Anche perché, da parte sua, il Patriarcato di Mosca ha recitato il ruolo del martire, riferendosi agli incidenti avvenuti nei cambiamenti di giurisdizione di parrocchie come ad attentati alla loro Chiesa.
Ma questo sarebbe un passo che cambierebbe tutto, anche l’idea di Mosca che Kiev è la loro madre, tanto che il metropolita ortodosso di Kiev ha poteri speciali. Ma cambierebbe anche il ruolo del Patriarcato ecumenico, cui ci si è appellati per l’autcefalia.
Il Patriarcato ecumenico è primo nella sinassi, ma ha pochi fedeli, nonostante abbia un grande prestigio. Il Concilio Pan-Ortodosso voluto da Bartolomeo I ha creato un supporto ecclesiale interno al mondo ortodosso che potrebbe rafforzarsi, perché gli ucraini si sentirebbero debitori e garantirebbero il loro appoggio. Ma renderebbe ancora più gelide le relazioni di Costantinopoli con Mosca, e va ricordato che Bartolomeo non ha accettato l’invito a Mosca del Patriarca Kirill per festeggiare i 100 anni del Patriarcato.
È ovvio, poi, che nessuna parte vuole concedere qualcosa, perché sembra in gioco il futuro stesso della comunione ortodossa.

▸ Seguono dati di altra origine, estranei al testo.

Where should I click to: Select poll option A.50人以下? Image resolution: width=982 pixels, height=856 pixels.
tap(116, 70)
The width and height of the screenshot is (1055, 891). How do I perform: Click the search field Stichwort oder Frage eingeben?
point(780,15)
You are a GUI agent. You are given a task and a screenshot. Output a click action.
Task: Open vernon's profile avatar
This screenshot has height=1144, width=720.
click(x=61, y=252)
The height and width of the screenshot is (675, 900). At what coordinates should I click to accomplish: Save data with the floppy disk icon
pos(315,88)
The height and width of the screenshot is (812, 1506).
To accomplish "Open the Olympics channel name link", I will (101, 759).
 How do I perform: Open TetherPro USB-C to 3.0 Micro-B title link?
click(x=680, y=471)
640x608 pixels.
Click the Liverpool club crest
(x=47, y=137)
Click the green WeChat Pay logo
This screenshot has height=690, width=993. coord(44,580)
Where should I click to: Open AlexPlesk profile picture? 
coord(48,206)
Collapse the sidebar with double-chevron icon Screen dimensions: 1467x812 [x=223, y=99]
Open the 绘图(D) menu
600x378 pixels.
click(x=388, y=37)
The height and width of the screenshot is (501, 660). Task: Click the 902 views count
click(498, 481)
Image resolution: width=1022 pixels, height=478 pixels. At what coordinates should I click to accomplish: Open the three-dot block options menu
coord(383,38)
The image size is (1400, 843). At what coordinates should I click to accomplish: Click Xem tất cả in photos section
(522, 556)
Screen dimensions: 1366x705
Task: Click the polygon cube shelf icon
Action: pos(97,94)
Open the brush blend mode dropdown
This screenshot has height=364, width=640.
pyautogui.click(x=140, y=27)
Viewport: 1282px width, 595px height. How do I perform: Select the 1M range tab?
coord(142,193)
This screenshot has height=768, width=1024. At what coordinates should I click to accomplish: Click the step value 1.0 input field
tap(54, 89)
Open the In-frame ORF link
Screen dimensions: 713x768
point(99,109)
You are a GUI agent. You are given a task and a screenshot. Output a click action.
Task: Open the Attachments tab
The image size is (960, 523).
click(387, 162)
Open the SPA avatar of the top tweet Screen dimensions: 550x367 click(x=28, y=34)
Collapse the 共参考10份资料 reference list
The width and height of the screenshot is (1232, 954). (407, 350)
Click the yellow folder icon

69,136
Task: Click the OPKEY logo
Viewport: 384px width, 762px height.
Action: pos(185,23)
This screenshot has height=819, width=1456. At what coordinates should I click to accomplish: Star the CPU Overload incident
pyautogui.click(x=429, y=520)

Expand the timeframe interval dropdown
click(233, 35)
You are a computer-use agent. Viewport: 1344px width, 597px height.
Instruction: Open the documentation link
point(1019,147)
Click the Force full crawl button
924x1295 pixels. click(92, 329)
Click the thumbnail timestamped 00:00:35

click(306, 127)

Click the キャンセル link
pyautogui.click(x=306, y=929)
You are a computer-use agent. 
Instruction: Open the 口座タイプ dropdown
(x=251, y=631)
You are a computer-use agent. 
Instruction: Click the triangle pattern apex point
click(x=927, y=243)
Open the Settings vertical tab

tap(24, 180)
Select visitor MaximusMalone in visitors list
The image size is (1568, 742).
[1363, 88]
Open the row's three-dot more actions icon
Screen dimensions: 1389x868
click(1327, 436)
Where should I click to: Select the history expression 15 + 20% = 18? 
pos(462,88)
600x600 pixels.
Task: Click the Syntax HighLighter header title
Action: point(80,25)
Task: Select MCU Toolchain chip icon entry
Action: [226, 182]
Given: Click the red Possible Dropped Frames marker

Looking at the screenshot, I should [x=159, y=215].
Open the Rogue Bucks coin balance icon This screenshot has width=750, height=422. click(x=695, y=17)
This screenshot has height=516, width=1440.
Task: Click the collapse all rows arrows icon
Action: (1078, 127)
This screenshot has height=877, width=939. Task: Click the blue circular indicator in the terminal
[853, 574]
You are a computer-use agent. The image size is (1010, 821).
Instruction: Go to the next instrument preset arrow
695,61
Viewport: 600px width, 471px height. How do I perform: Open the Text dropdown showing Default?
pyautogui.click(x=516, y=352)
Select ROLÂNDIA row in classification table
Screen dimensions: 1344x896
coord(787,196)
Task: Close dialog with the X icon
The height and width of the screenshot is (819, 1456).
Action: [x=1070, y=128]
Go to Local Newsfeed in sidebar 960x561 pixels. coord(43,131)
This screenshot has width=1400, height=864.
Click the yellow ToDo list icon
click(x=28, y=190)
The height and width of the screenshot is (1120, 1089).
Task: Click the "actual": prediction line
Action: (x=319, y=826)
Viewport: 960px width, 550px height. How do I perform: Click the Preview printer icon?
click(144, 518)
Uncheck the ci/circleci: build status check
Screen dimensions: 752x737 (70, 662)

Sia Bartolomeo che Kirill vantano importanti rapporti con Papa Francesco. Bartolomeo è arrivato a scrivere un messaggio congiunto con Papa Francesco per la Giornata della Cura del Creato, Kirill ha voluto lo storico incontro all’Avana del febbraio 2016 e da allora ha cominciato un processo di avvicinamento costante sui temi della lotta alla secolarizzazione e della pace nel mondo – e in tal senso si legge anche la telefonata a Papa Francesco sulla guerra in Siria.